Supplied data:

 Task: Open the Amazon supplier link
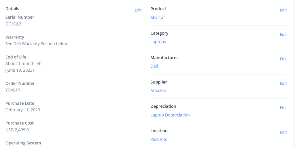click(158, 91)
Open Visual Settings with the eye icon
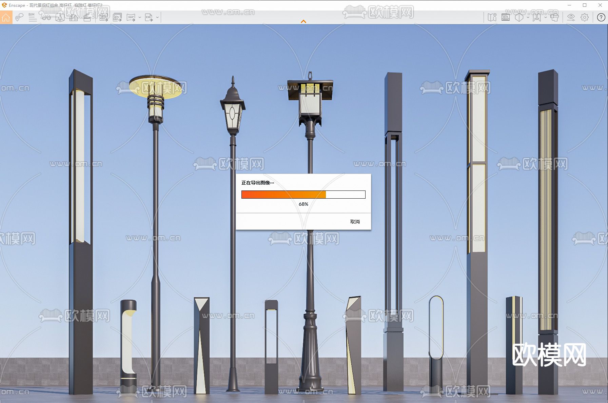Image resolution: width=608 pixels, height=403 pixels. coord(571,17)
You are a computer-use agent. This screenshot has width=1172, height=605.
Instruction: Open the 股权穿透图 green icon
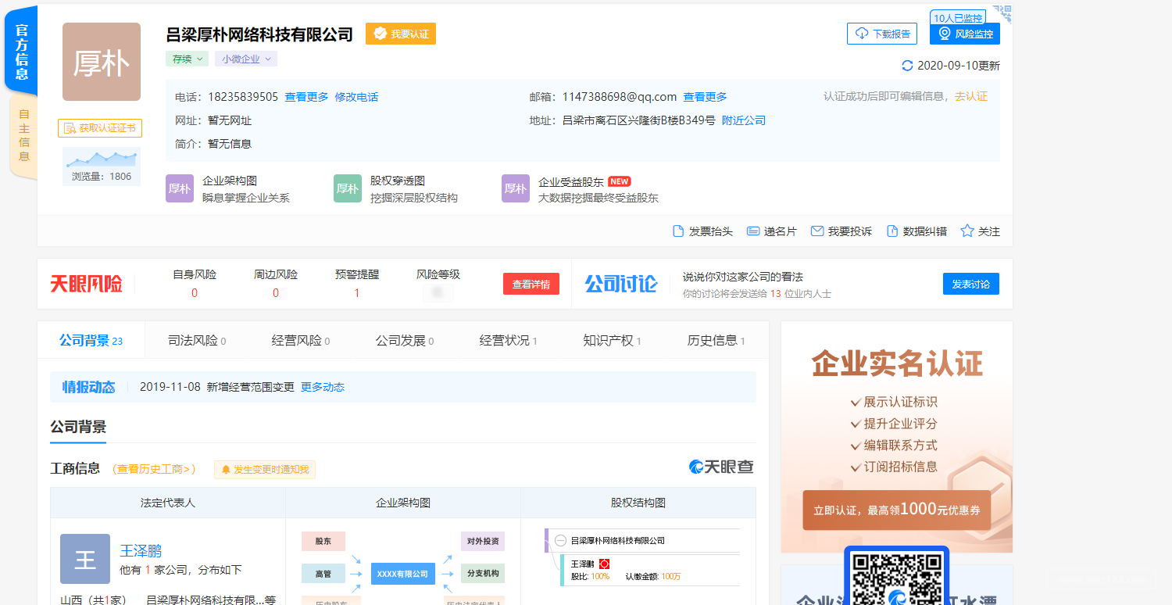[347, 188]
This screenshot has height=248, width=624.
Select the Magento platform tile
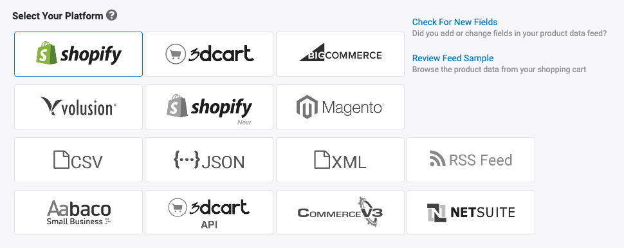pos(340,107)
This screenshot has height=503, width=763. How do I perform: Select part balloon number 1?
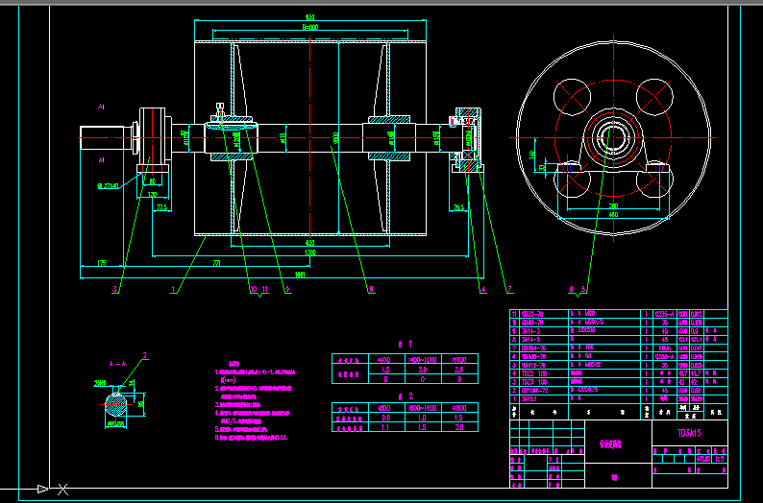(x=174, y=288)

Problem statement: Write the records out exactly, dropping every image.

Result:
 Task: Open the Amazon supplier link
click(158, 91)
Open Visual Settings with the eye icon
Image resolution: width=608 pixels, height=403 pixels. coord(571,17)
You are a computer-use agent. This screenshot has width=1172, height=605.
Instruction: Open the 股权穿透图 green icon
[347, 188]
This screenshot has height=248, width=624.
Select the Magento platform tile
pos(340,107)
This screenshot has height=503, width=763. How do I perform: Select part balloon number 1?
(x=174, y=288)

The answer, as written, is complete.